El caminante no debe pasar por alto una vista al sancta santorum judío, el Muro de las Lamentaciones. Es una inmensa explanada a la que se llega a través del barrio judío de la vieja ciudad tras pasar un control policial (también se puede hacer el recorrido hasta allí a través de los tejados y las azoteas de las casas de dicho barrio, un paseo que nos mostró Nissan ben Abraham, y que nosotros les recomendamos). La parte superior de la muralla da a la explanada de las mezquitas, «desde la cual -señala el lugar Pere- los árabes apedreaban a los judíos mientras rezaban frente al muro». «El año pasado, en el día del Tisha de Ab, en que este lugar estaba repleto de gente, entre la que nos encontrábamos algunos de mis hijos y yo, los árabes nos lanzaron piedras desde lo alto de la muralla. La policía, en vez de reprenderlos a ellos, nos ordenó que desalojáramos la explanada», recuerda Abraham la mañana de ese paseo por los tejados en que le acompañamos hasta el Muro a que rezara.

Observo que mientras los hombres, unos de negro, con sobrero del mismo color, otros de vaqueros, con la kipa cubriendo su cabeza, unos de pie, otros sentados, oran en un lado del muro, las mujeres lo hacen en el otro. Para entrar en esta explanada has de, primero, lavarte las manos con el agua del pequeño pozo, y luego ponerte la kipá ¿Qué no tienes kipá? Tranquilo. Junto a la entrada te encontrarás con un cajón repleto de ellos. Así que tomas uno y te lo pones ¡y adentro! Seguramente te cruzarás con niños, jóvenes, adultos y ancianos -ellas, como hemos dicho antes, oran en la otra parte de la valla-, algunos vestidos al estilo de los ortodoxos de la Europa Oriental (Rusia, Polonia, Bulgaria, etc.), o sea, completamente de negro, con levita, sombrero y coletas que caen por encima de las sienes, que reculan en dirección hacia la salida, todo porque aquel lugar debe de ser abandonado sin perder de vista el Muro, que a poco que estás frente al él sientes una sensación, ¿cómo lo diría?, de paz, de relajo, pese a la multitud que te rodea. Primero a hurtadillas, luego con descaro, te fijas en ellos, que concentrados en la oración, ignoran tu presencia. Luego haces lo que el Papa, escribir un deseo en un papel, doblarlo y dejarlo, junto a otros, entre los huecos de los bloques de piedra que confortan aquella impresionante pared rectangular.

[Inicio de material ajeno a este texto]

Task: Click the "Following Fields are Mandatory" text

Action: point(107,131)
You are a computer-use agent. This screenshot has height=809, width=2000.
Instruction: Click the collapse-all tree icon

Por último, al igual que ellos, te retiras mirándola, sin prisas, y tras dejar el kipá en su sitio, abandonas la explanada por cualquiera de los controles policiales. Si ves soldados y policías con chalecos antibalas, cascos y armados, no te alarmes. Dada la situación que traviesa el país, recuerda: dos atentados con ocho muertos en dos días, te dará alegría verlos. Y si entre ellos ves algún que otro negro, no te sorprendas. Los judíos están en todo el mundo y en los últimos años cada vez son más los que regresan a la Tierra Prometida.

Como seguramente apretará el sol de lo lindo, se recomienda tomar un taxi. Nosotros lo hacemos en una parada sita en frente del Monte de los Olivos, de los que, la verdad sea dicha, vemos muy pocos, cuatro o cinco, que sobreviven bajo un sol abrasador sobre aquella especie de páramo que es aquel pelado monte. Antes de echar a andar, hay que decirle al taxista que ponga en marcha el taxímetro, porque si no, te cobra lo que quiera. Camino del hotel vemos a lo lejos, sobre otra colina, el cenáculo de la Ultima Cena. Minutos después, yendo en esa misma dirección, descubrimos tres o cuatro hoteles de reciente construcción que el taxista nos dice que están vacíos debido a la falta de turistas. Es la factura que está pasando el conflicto en forma de intifadas varias y numerosos atentados mortales. Pero, ¡qué bello es Jerusalén! Con prisas nos aseamos para ir a celebrar el Shabat en casa de Janna y Sholomo.